选定段落
———

门诊统筹基金原则上只限用于参合农民在户籍所在地乡、村两级定点医疗机构发生的门诊费用的补偿;但可用于参合农民在县城、开发区务工期间就近到县中医院、南市卫生院治疗的门诊费用的补偿。
乡农医所负责建立门诊统筹补偿台帐和日常监管工作,各定点医疗机构建立门诊统筹专账。当门诊统筹基金发生透支时,其超支部分由乡政府和定点医疗机构各负担50%。
四、门诊统筹费用的补偿与结算程序
参合农民普通门诊治疗原则上由户籍所在地村定点医疗机构承担(在县城或开发区务工的除外),参合农民凭新农合证、身份证、户口簿等有效证件到定点医疗机构门诊就诊时,由该定点医疗机构直接向就诊病人垫付规定的补偿资金;在县城或开发区务工且我乡已开展门诊统筹的参合农民,可凭务工证明、门诊发票回原户籍所在地乡农医所补偿。获得补偿的参合农民在门诊统筹补偿登记表和专用的结算单上签名(或盖章),并记录住址和联系电话。定点医疗机构及时在新农合证门诊费用补偿记录上做好登记。参合农民原家庭账户的余额可用于冲抵个人门诊自付部分,逐步取消家庭账户。
村级定点医疗机构在申请回付垫付的门诊统筹补偿款时,应向卫生院提供门诊统筹补偿登记表、专用结算单、复写处方(处方上要注明价格)等补偿资料,由卫生院初审后连同本院的补偿资料一并上报农医所审核,经农医所审核后拨付补偿款。县农医局按月抽查乡农医所门诊统筹补偿材料,审核预付补偿资金。
五、门诊统筹费用的补偿比例与封顶线
门诊统筹补偿不设起付线。乡、村定点医疗机构的补偿比例均为40%,每人每年补偿封顶线为100元。
六、门诊统筹补偿范围
除挂号费外的门诊医疗费用。参合农民在非户籍所在地(在县城或开发区务工、邻近就医的除外)医疗机构所发生的门诊医疗费用或用药范围超出《省新型农村合作医疗基本用药目录(试行)》(以下简称《目录》)的,不得在门诊统筹中补偿。

———

所给数据
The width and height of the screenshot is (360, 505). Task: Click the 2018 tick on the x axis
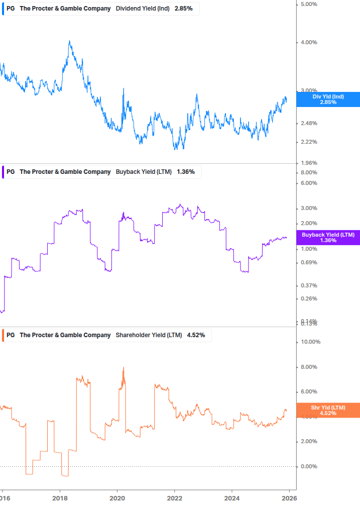pos(60,498)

———

输出内容
请逐字输出选定段落中关于门诊统筹补偿的一部分,从含有“乡农医所负责建立门诊统筹补偿”的字句开始,到“简称《目录》)的,不得在门诊统筹中补偿。”为止。

练习结果
乡农医所负责建立门诊统筹补偿台帐和日常监管工作,各定点医疗机构建立门诊统筹专账。当门诊统筹基金发生透支时,其超支部分由乡政府和定点医疗机构各负担50%。
四、门诊统筹费用的补偿与结算程序
参合农民普通门诊治疗原则上由户籍所在地村定点医疗机构承担(在县城或开发区务工的除外),参合农民凭新农合证、身份证、户口簿等有效证件到定点医疗机构门诊就诊时,由该定点医疗机构直接向就诊病人垫付规定的补偿资金;在县城或开发区务工且我乡已开展门诊统筹的参合农民,可凭务工证明、门诊发票回原户籍所在地乡农医所补偿。获得补偿的参合农民在门诊统筹补偿登记表和专用的结算单上签名(或盖章),并记录住址和联系电话。定点医疗机构及时在新农合证门诊费用补偿记录上做好登记。参合农民原家庭账户的余额可用于冲抵个人门诊自付部分,逐步取消家庭账户。
村级定点医疗机构在申请回付垫付的门诊统筹补偿款时,应向卫生院提供门诊统筹补偿登记表、专用结算单、复写处方(处方上要注明价格)等补偿资料,由卫生院初审后连同本院的补偿资料一并上报农医所审核,经农医所审核后拨付补偿款。县农医局按月抽查乡农医所门诊统筹补偿材料,审核预付补偿资金。
五、门诊统筹费用的补偿比例与封顶线
门诊统筹补偿不设起付线。乡、村定点医疗机构的补偿比例均为40%,每人每年补偿封顶线为100元。
六、门诊统筹补偿范围
除挂号费外的门诊医疗费用。参合农民在非户籍所在地(在县城或开发区务工、邻近就医的除外)医疗机构所发生的门诊医疗费用或用药范围超出《省新型农村合作医疗基本用药目录(试行)》(以下简称《目录》)的,不得在门诊统筹中补偿。